When Will I Know My Results? Medical Diagnosis

Katrina Moreau and Koala Ray
UVM Medical Center
VTeen 4-H Pathways Café


Cool Café Written by Ellie Ramirez, Teen Leader

A presenter talks to teens about her work in medical diagnostics

At this October café, held at the University of Vermont, teens in the VTeen 4-H Science Pathways Café learned about the work that happens in medical labs around diagnosing patients with a disease or sickness. We had two main presenters, Katrina Moreau and Koala Ray.

We learned about the 4 categories and labs that our presenters work in. Katrina Moreau, is a Clinical Assistant Professor in the UVM Department of Biomedical and Health Sciences and teaches in the graduate and undergraduate Medical Laboratory Science programs, as well as, the undergraduate Health Sciences program. She is an ASCP (American Society of Clinical Pathology) certified medical laboratory scientist and previously worked in the clinical laboratory at the UVM Medical Center as a clinical chemist, point of care specialist, and educator. Koela Ray is a PhD candidate at the Clinical and Translational Science program and is working with Dr. Elizabeth Bonney in the Department of Obstetrics, Gynecology and Reproductive Sciences, on Biomarkers of Preterm Delivery as her research focus. She is also a Medical Laboratory Specialist and faculty member in the College of Nursing and Health Sciences in the UVM Department of Biomedical and Health Sciences.
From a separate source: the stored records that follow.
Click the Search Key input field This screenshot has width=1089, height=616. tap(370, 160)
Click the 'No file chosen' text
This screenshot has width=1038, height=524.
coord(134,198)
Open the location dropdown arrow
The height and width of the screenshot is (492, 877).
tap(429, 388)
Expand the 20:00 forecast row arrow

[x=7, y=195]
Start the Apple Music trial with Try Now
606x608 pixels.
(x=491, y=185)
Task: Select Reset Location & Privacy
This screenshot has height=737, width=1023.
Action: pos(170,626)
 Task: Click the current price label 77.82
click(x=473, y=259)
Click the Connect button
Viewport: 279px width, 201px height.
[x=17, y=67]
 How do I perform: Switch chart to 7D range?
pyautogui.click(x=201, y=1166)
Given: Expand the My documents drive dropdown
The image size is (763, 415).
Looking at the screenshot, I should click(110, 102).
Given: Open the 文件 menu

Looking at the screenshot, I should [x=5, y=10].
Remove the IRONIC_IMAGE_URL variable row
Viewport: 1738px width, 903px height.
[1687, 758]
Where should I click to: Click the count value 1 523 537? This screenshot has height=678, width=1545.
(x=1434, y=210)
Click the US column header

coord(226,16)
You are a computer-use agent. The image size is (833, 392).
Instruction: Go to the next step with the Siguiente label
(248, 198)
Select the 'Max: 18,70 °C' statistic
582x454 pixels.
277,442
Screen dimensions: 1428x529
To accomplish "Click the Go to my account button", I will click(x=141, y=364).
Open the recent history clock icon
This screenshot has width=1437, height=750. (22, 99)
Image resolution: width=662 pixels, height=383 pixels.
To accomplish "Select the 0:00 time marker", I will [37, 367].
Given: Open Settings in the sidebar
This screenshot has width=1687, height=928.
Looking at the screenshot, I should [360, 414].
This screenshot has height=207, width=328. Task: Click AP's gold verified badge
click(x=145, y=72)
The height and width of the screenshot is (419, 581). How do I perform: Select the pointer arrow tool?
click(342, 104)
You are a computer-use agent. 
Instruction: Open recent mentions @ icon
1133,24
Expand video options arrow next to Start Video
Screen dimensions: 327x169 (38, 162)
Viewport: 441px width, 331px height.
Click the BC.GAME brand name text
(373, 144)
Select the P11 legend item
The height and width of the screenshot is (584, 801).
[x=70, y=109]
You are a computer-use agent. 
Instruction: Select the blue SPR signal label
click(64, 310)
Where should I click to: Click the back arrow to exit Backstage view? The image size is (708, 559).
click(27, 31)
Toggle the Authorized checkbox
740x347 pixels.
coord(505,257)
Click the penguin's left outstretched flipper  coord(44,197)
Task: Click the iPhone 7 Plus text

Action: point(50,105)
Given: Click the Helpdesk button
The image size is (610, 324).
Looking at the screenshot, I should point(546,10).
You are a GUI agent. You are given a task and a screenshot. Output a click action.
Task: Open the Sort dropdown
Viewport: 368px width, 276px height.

Some participants got to do a follow up tour of the University of Vermont Medical Center’s Medical Labs – it was awesome! See our photos on the November 25 Facebook post. https://www.facebook.com/VTeen4HScienceCafe/

A teen looks through a microscope to help determine a medical diagnosis.

Hands on Activity

There were 4 stations with a hands-on activity that mimicked the 4 categories. First, we were given a scenario with symptoms and we had to do our best to come up with a possible diagnosis. The hands-on stations allowed us to do some tests and help us get a better sense of what to look for that might be symptoms. There was a blood typing station and a urine testing station. Another station was looking at damaged, or infected, cells under a microscope. The last station was microbiology looking at the bacteria of Mono. The hands-on activities were very engaging and real.